### Re: Shared thunk optimization. Looking to solidify my understanding

Holger Siegel <holgersiegel74 <at> yahoo.de>

2010-09-22 15:42:36 GMT

Am 22.09.2010 um 17:10 schrieb David Sankel:
> The following code (full code available here[1], example taken from comments here[2]),
>
> const' = \a _ -> a
>
> test1 c = let a = const' (nthPrime 100000)
> in (a c, a c)
>
> test2 c = let a = \_ -> (nthPrime 100000)
> in (a c, a c)
>
> in a ghci session (with :set +s):
>
> *Primes> test1 1
> (9592,9592)
> (0.89 secs, 106657468 bytes)
> *Primes> test2 1
> (9592,9592)
> (1.80 secs, 213077068 bytes)
>
> test1, although denotationally equivalent to test2 runs about twice as fast.
>
> My questions are:
> • What is the optimization that test1 is taking advantage of called?
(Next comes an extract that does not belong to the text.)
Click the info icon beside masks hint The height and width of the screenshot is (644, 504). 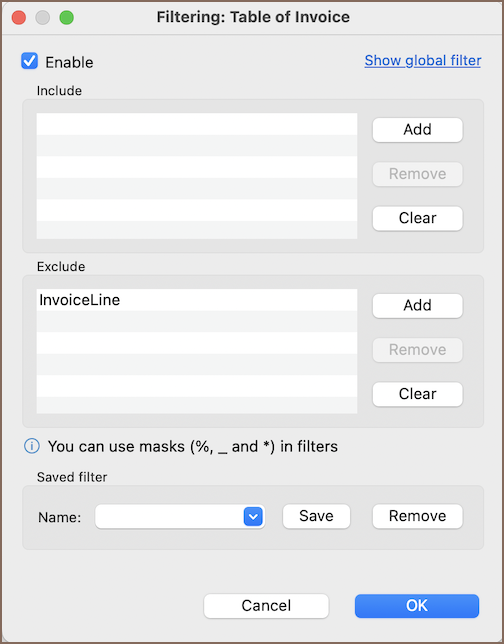click(x=32, y=446)
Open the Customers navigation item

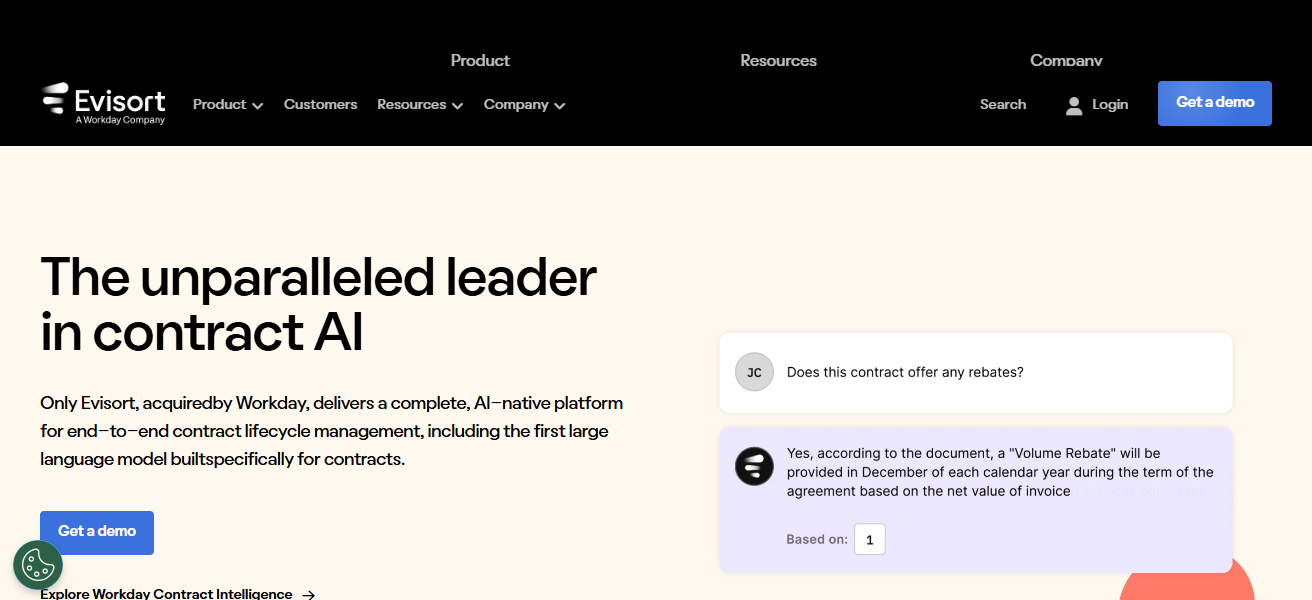coord(320,104)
It would be called 'Common Subexpression Elimination' if it would occur here. ;)
> • Is said optimization required to conform to the Haskell98 standard? If so, where is it stated?
Yes, because the Haskell98 standard doesn't prescribe an operational semantics. A semantics that is
often used to model for Haskell's runtime behavior is John Launchbury's Natural Semantics for Lazy Evaluation:
http://citeseerx.ist.psu.edu/viewdoc/summary?doi=10.1.1.35.2016
> • Could someone explain or point to a precise explanation of this optimization? If I'm doing an
operational reduction by hand on paper, how would I take account for this optimization?
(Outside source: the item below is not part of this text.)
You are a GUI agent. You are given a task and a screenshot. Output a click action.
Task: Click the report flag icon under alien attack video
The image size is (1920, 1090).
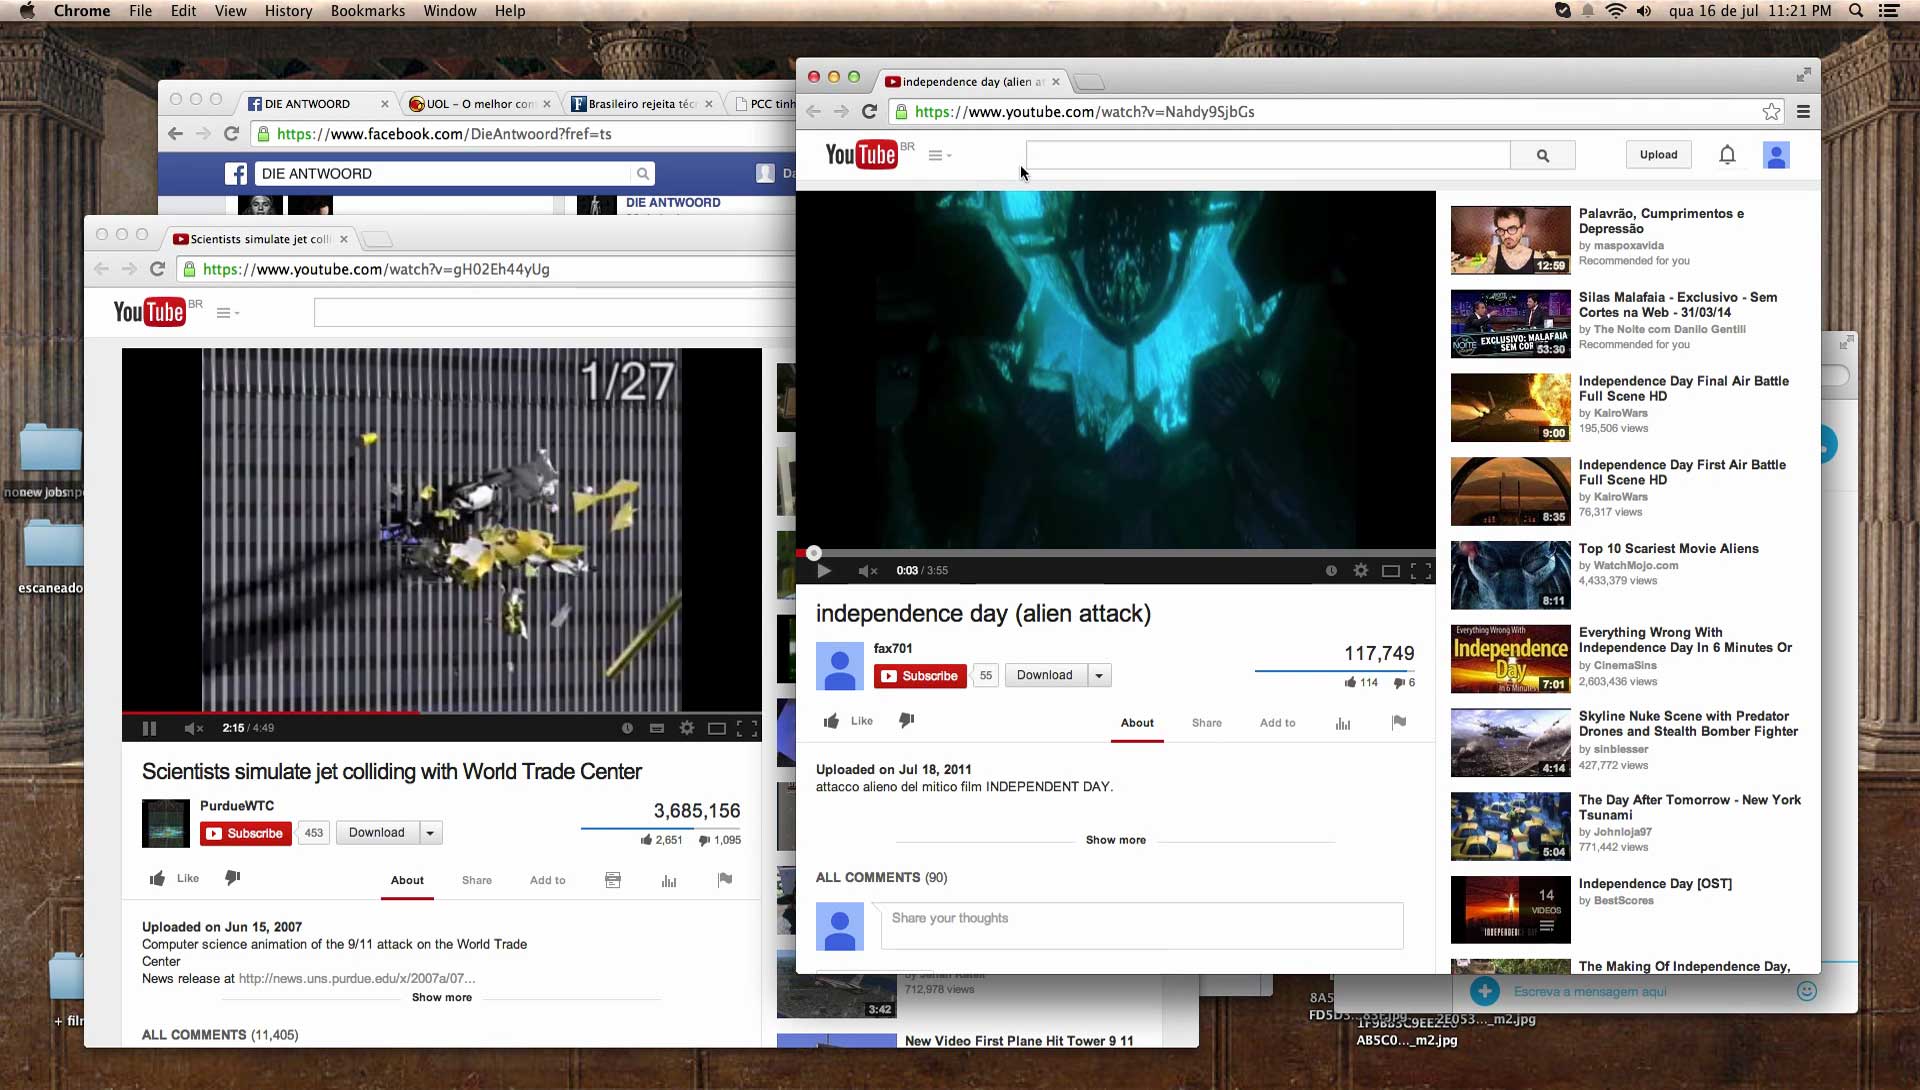coord(1398,722)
In this semantics, only constants and variables may occur as arguments, so you have to rewrite test1 as
test1 = \ c -> let x = nthPrime 100000
a = const' x
l = a c
r = a c
in (l, r)
An actual value is a term combined with a heap that maps identifiers to terms. Evaluation of (test1 1) starts
with an empty heap and the expression (test1 1):
{},
test1 1
First, test1 is substituted:
{},
(\ c -> let x = nthPrime 100000
a = const' x
l = a c
r = a c
in (l, r)) 1
Now, the term is beta-reduced:
{},
(let x = nthPrime 100000
a = const' x
l = a 1
r = a 1
in (l, r))
Let-bindings on top level are replaced with bindings on the heaps, closures are created for the bound
terms.Here, a closure is created for the value of x:
{c_x = nthPrime 100000},
let a = const' c_x
l = a 1
r = a 1
in (l, r))
also, a, l and r are transformed into references to closures:
{c_x = nthPrime 100000
c_a = const' c_x
c_l = c_a 1
c_r = c_a 1},
(c_l, c_r))
When you access the first element of the tuple, c_l is evaluated by substituting c_a and const' and then
evaluating c_x, resulting in:
{c_x = <big_number>
c_a = const' c_x
c_l = c_x
c_r = c_a 1},
(c_l, c_r))
When you access the second element, the value of c_x is reused:
{c_x = <big_number>
c_a = const' c_x
c_l = c_x
c_r = c_x},
(c_l, c_r))
For test2, things are different, because the function (\_ -> nthPrime 100000) is substituted directly:
{},(let a = \_ -> (nthPrime 100000)
l = a 1
r = a 1
in (l, r))
becomes
{c_a = \_ -> (nthPrime 100000)
l = nthPrime 100000
r = nthPrime 100000
},(l, r)
Now, l and r refer to different calls to nthPrime.